:: EXCERPT PROVIDED ::
>>>>>
EU-anbefalinger om håndtering av konkurser og insolvens
Kommisjonsrekommandasjon 2014/135/EU av 12. mars 2014 om en ny strategi for å håndtere konkurs og insolvens
Commission Recommendation 2014/135/EU of 12 March 2014 on a new approach to business failure and insolvency
Kommisjonsrekommandasjon publisert i EU-tidende 14.03.2014
Bakgrunn
BAKGRUNN (fra Kommisjonens pressemelding 12.03.2014, engelsk utgave)
Insolvency: Commission recommends new approach to rescue businesses and give honest entrepreneurs a second chance
The European Commission has today set out a series of common principles for national insolvency procedures for businesses in financial difficulties. The objective is to shift the focus away from liquidation towards encouraging viable businesses to restructure at an early stage so as to prevent insolvency. With around 200,000 businesses across the EU facing insolvency and 1.7 million people losing their jobs each year as a result, the Commission wants to give viable enterprises the opportunity to restructure and stay in business. Reforming national insolvency rules would create a "win-win" scenario: it will help keep viable firms in business and safeguard jobs and at the same time improve the environment for creditors who will be able to recover a higher proportion of their investment than if the debtor had gone bust. Post-bankruptcy, honest entrepreneurs should swiftly get a second chance because evidence shows that they are more successful the second time around. The Recommendation adopted today follows a public consultation last year on a European approach to insolvency (IP/13/655), and a proposal to revise existing EU rules on cross-border insolvencies, which recently received the approval of the European Parliament (MEMO/14/88).
"Businesses are essential to creating prosperity and jobs, but setting one up – and keeping it going – is tough, especially in today’s economic climate," said Vice-President Viviane Reding, the EU's Justice Commissioner. "With a growing number of firms facing financial difficulties across Europe, we need to rethink our approach to company insolvencies. Henry Ford’s first automobile company went out of business after 18 months, but he went on to found one of the most successful companies in the world. We should not be stifling innovation - if at first an honest entrepreneur does not succeed, he or she should be able to try again. Our insolvency rules should facilitate a fresh start."
"We need to put in place an efficient mechanism that would allow a distinction between honest and dishonest entrepreneurs as this is fundamental to reduce the current stigma of bankruptcy" emphasized Vice-President Antonio Tajani, the EU Commissioner for Enterprise and Industry. "This distinction should help eliminate discrimination against those entrepreneurs who are non-fraudulent bankrupts, so that they become eligible for any existing market support available for starting a new business.
<<<<<
:: RECORDS ::
>>>>>
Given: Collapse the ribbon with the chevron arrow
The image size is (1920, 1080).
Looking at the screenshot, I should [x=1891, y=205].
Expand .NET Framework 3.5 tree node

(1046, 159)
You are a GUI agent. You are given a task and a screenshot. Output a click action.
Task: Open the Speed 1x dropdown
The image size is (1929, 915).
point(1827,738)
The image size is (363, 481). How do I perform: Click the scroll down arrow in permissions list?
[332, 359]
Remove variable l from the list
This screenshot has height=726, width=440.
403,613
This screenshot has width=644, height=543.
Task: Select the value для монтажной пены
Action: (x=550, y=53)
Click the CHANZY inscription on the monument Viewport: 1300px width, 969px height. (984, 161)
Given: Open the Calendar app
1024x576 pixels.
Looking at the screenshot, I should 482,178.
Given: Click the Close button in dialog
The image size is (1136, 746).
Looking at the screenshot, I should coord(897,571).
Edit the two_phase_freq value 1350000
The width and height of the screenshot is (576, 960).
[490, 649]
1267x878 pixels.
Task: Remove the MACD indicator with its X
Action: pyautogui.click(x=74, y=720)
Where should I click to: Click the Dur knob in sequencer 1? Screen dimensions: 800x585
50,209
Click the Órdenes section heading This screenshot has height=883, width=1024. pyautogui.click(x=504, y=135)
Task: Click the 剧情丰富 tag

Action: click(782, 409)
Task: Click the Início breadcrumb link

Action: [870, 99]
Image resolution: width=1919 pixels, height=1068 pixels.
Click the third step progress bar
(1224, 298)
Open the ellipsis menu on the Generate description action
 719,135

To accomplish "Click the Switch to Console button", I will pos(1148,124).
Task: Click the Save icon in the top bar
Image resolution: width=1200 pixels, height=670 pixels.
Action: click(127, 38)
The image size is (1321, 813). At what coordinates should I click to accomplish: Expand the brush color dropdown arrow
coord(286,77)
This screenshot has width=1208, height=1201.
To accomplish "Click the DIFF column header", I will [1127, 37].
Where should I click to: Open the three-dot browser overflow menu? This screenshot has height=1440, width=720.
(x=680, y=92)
<<<<<
:: TASKS ::
[a] Write out the part of the EU insolvency text that begins at the words "EU-anbefalinger om håndtering" and ends after the words "12.03.2014, engelsk utgave)".
[b] Give again, word for word, the records from the line containing "Where should I click to: Click" through the last line of the records, including both of those lines.

:: ANSWERS TO THE TASKS ::
[a]
EU-anbefalinger om håndtering av konkurser og insolvens
Kommisjonsrekommandasjon 2014/135/EU av 12. mars 2014 om en ny strategi for å håndtere konkurs og insolvens
Commission Recommendation 2014/135/EU of 12 March 2014 on a new approach to business failure and insolvency
Kommisjonsrekommandasjon publisert i EU-tidende 14.03.2014
Bakgrunn
BAKGRUNN (fra Kommisjonens pressemelding 12.03.2014, engelsk utgave)

[b]
Where should I click to: Click the Dur knob in sequencer 1? Screen dimensions: 800x585
50,209
Click the Órdenes section heading This screenshot has height=883, width=1024. pyautogui.click(x=504, y=135)
Task: Click the 剧情丰富 tag

Action: click(782, 409)
Task: Click the Início breadcrumb link

Action: [870, 99]
Image resolution: width=1919 pixels, height=1068 pixels.
Click the third step progress bar
(1224, 298)
Open the ellipsis menu on the Generate description action
 719,135

To accomplish "Click the Switch to Console button", I will pos(1148,124).
Task: Click the Save icon in the top bar
Image resolution: width=1200 pixels, height=670 pixels.
Action: click(127, 38)
The image size is (1321, 813). At what coordinates should I click to accomplish: Expand the brush color dropdown arrow
coord(286,77)
This screenshot has width=1208, height=1201.
To accomplish "Click the DIFF column header", I will [1127, 37].
Where should I click to: Open the three-dot browser overflow menu? This screenshot has height=1440, width=720.
(x=680, y=92)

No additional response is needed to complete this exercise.